The team found changes in the gut could indicate any of the three pregnancy complications.

Early diagnosis and treatment are key to preventing all three from having life-long consequences or killing the mother or child.

Preeclampsia affects up to seven percent of pregnancies and kills over 500,000 fetuses worldwide every year, and is characterized by high blood pressure.

Gestational diabetes affects up to 10 percent and puts babies at risk of type 2 diabetes, and serious liver disease intrahepatic cholestasis carries an almost seven percent increase in perinatal death.

Their causes are not yet fully understood.

Neither is their connection to the gut microbiome, which is affected by pregnancy conditions

The team recruited 112 women to find out whether changes in levels of short-chain fatty acids, known as metabolites, could be a sign of pregnancy complications.

Explaining the study Dr.
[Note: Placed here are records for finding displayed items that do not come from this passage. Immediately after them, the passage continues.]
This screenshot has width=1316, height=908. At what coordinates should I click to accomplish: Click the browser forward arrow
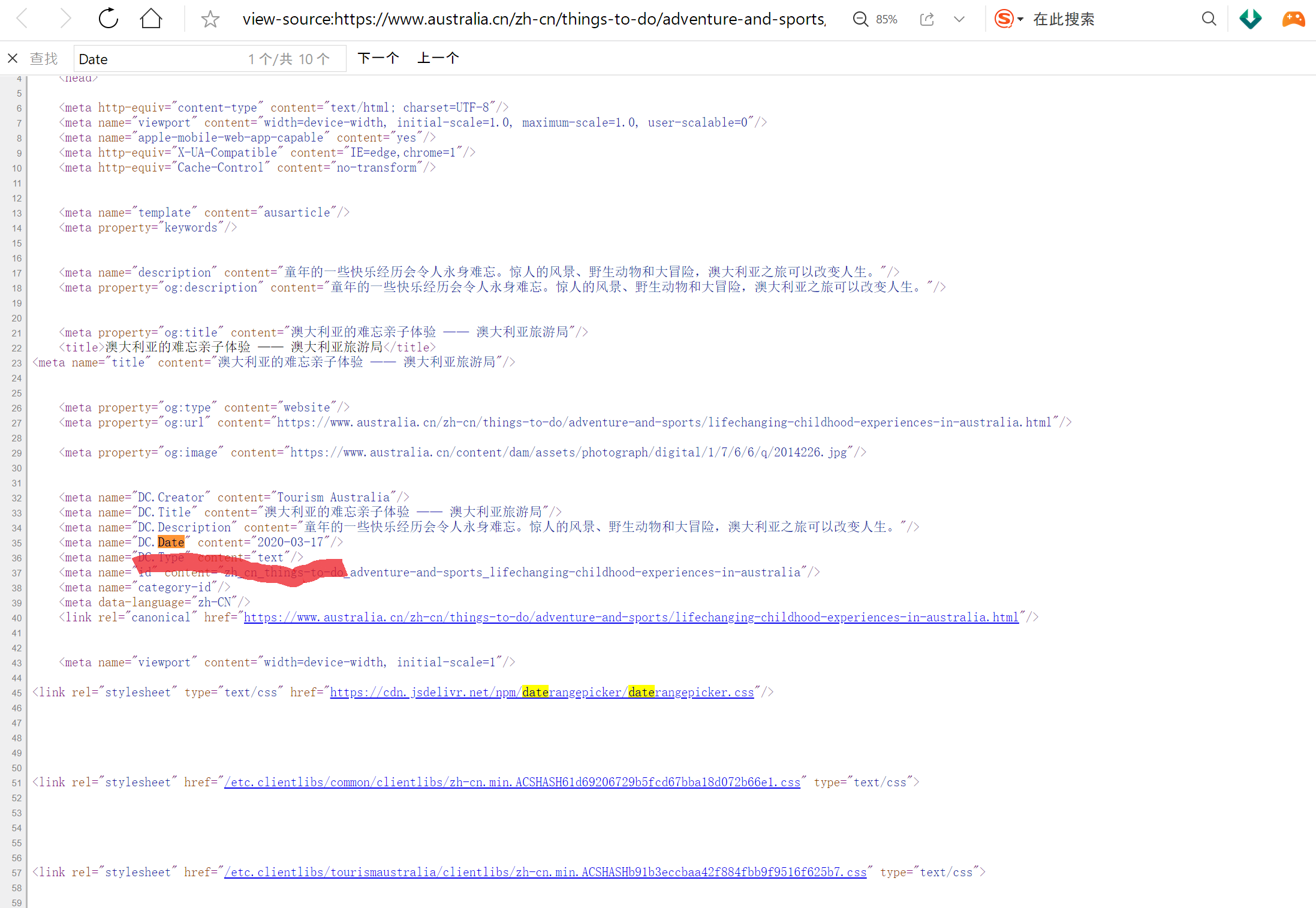click(x=65, y=19)
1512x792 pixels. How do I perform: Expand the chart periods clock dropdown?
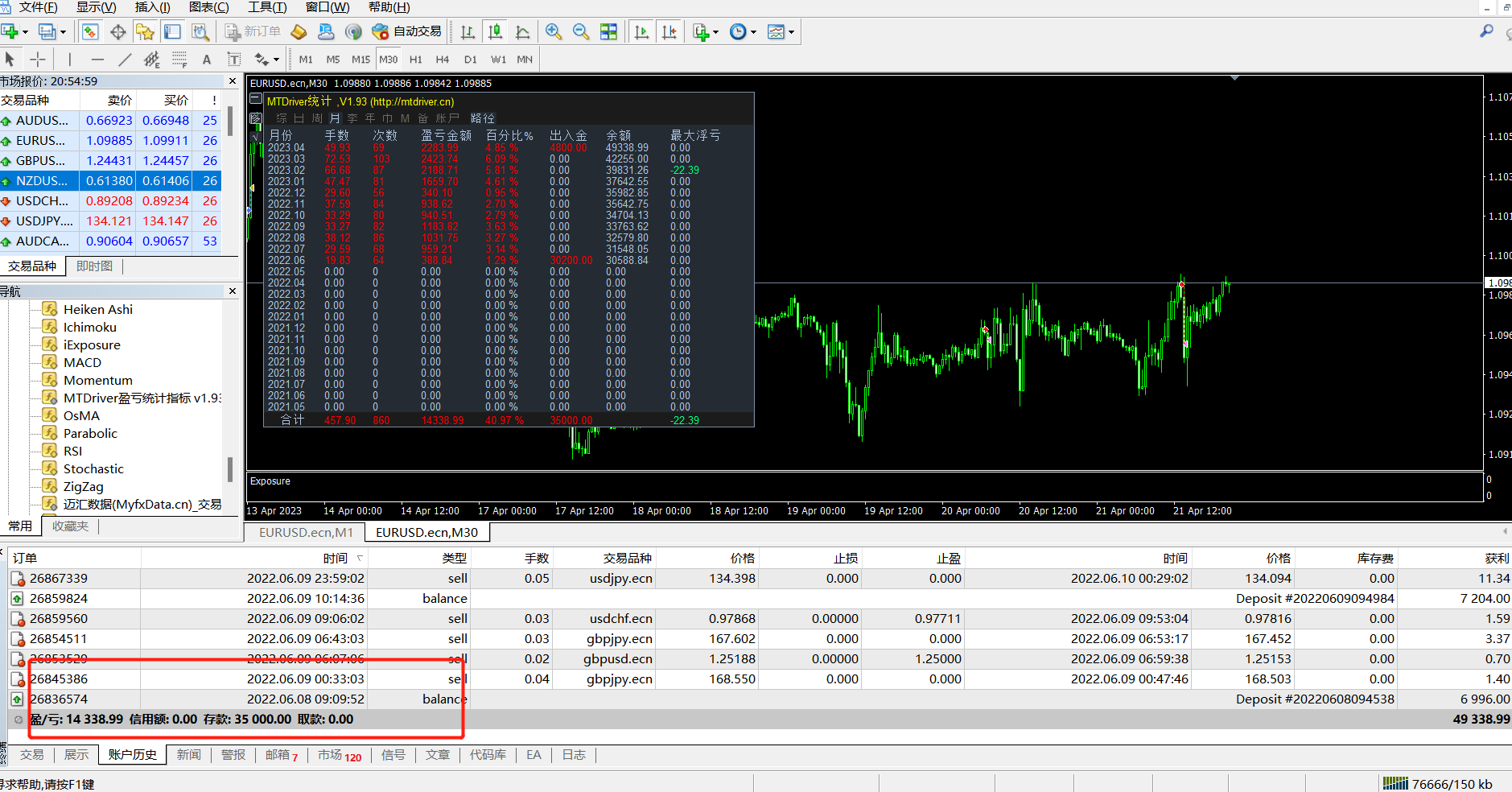click(x=743, y=32)
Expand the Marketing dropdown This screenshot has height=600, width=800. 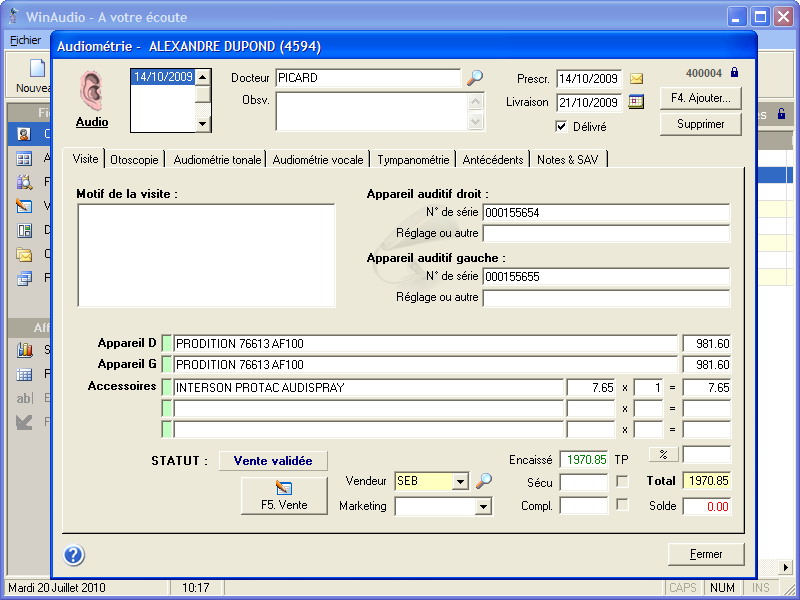(484, 507)
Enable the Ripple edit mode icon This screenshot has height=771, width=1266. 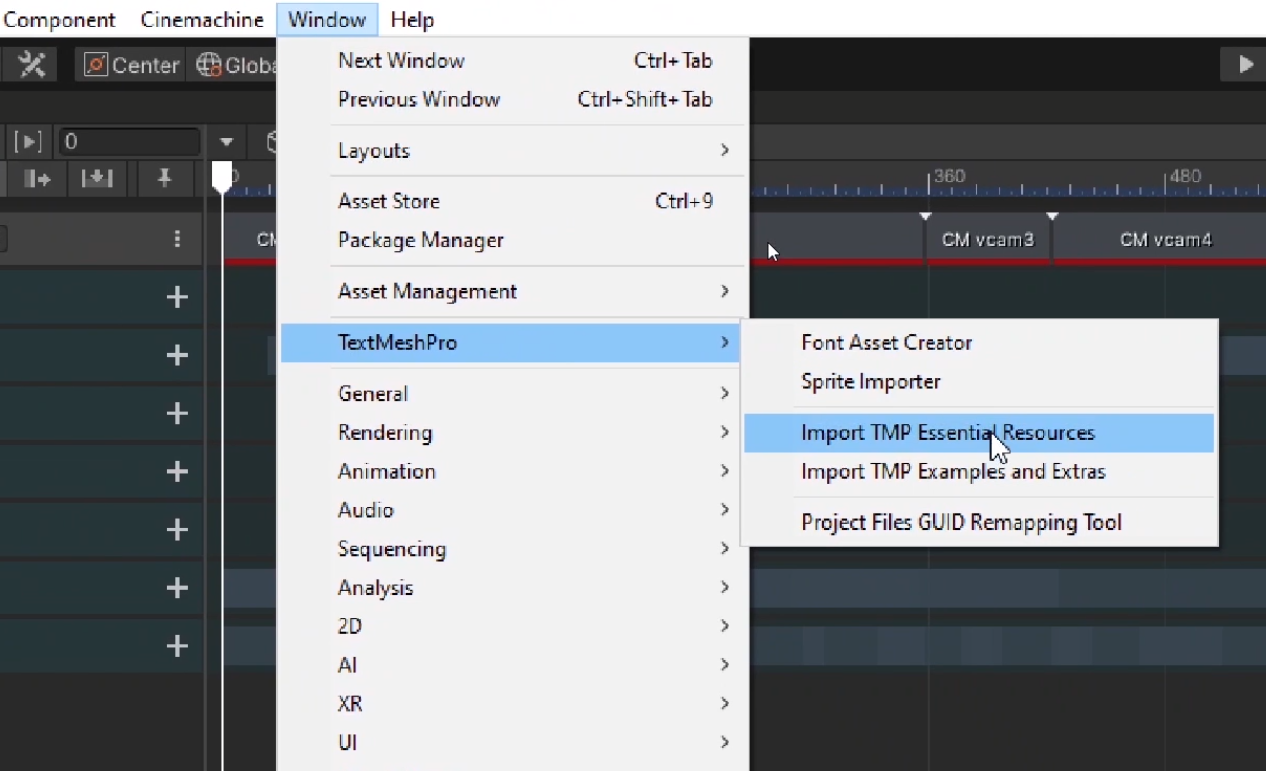[37, 178]
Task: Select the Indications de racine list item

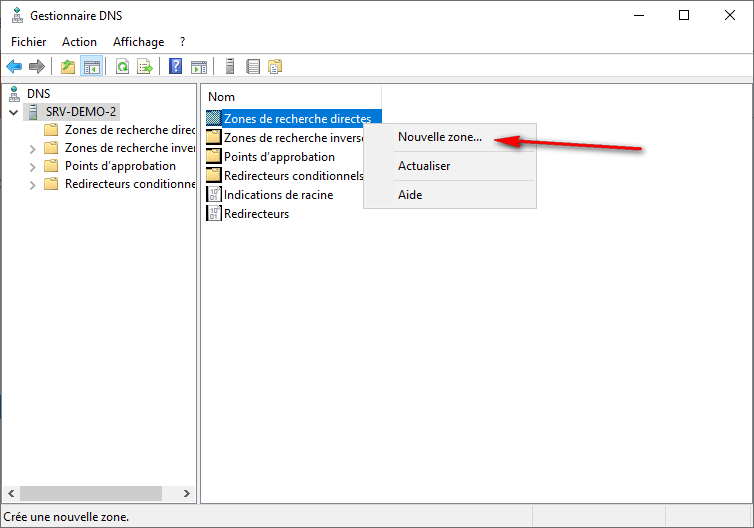Action: pyautogui.click(x=278, y=195)
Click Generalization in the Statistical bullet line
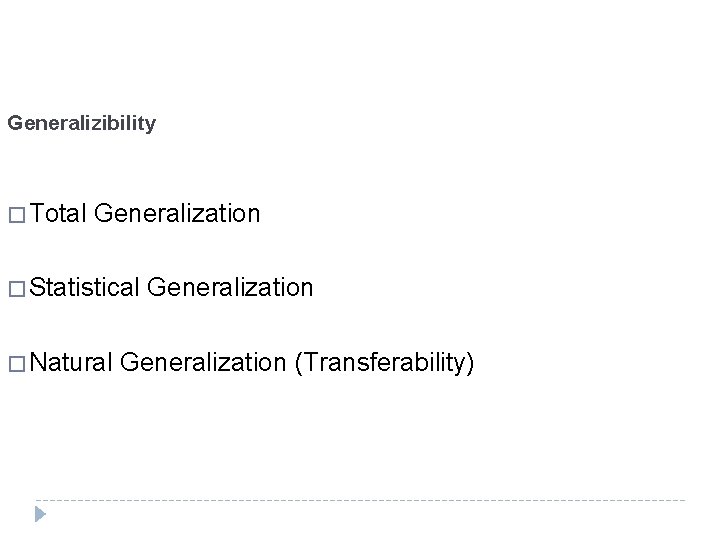 tap(230, 288)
Rongrong Xuan, senior author, said: “We analyzed and correlated the distribution of short-chain fatty acids during normal pregnancy and during three specific types of complicated pregnancy, gestational diabetes, pre-eclampsia, and intrahepatic cholestasis.

“The metabolic products of intestinal flora, short-chain fatty acids, during pregnancy are closely related to these pregnancy complications.

“They can be used as potential markers of pregnancy complications.

“We used targeted metabolomics to carry out an analysis of serum short-chain fatty acids of pregnant women with gestational diabetes, pre-eclampsia, and intrahepatic cholestasis, and matched healthy control women.

“This is the first retrospective study that links short-chain fatty acids to the risks of three types of pregnancy complications.

“It lays a foundation for the prevention of pregnancy-related diseases in the future.”

pregnancy, gynecology, medicine, health care and people concept - close up of gynecologist doctor showing ultrasound image on clipboard to pregnant woman at hospital
A quick blood test could be the best way of screening for potentially deadly pregnancy complications. (Ground Picture via Shutterstock)

The cohort was divided into four groups - those who had healthy pregnancies, those diagnosed with preeclampsia, gestational diabetes, or intrahepatic cholestasis.

Medical histories were taken from each, and blood samples were analyzed for levels of seven short-chain fatty acids: Acetic, propionic, butyric, isobutyric, isovaleric, and hexanoic acid.

Several strong biomarkers emerged among the short-chain fatty acids, particularly isobutyric acid - present in all three groups who experienced the complications.

Those with gestational diabetes and preeclampsia had high levels of isovaleric, acetic and propionic acid too.

Writing in Frontiers in Cellular and Infection Microbiology, they suggested the latter two could be due to dyslipidemia, an imbalance of lipids in the blood.

Meanwhile, women diagnosed with intrahepatic cholestasis had far lower levels of every short-chain fatty acid, bar isobutyric.

Their levels of hexanoic acid clearly matched up with their illness too.

As a result, the scientists argued lower levels of short-chain fatty acids in intrahepatic cholestasis patients could be due to a lack of flora living in the gut biome, and hexanoic acid could be linked to related inflammation.

The research needs to be expanded and tested for clinical use, but the authors will pursue the link between short-chain fatty acids and the microbiome of mother and fetus, including lifestyle effects.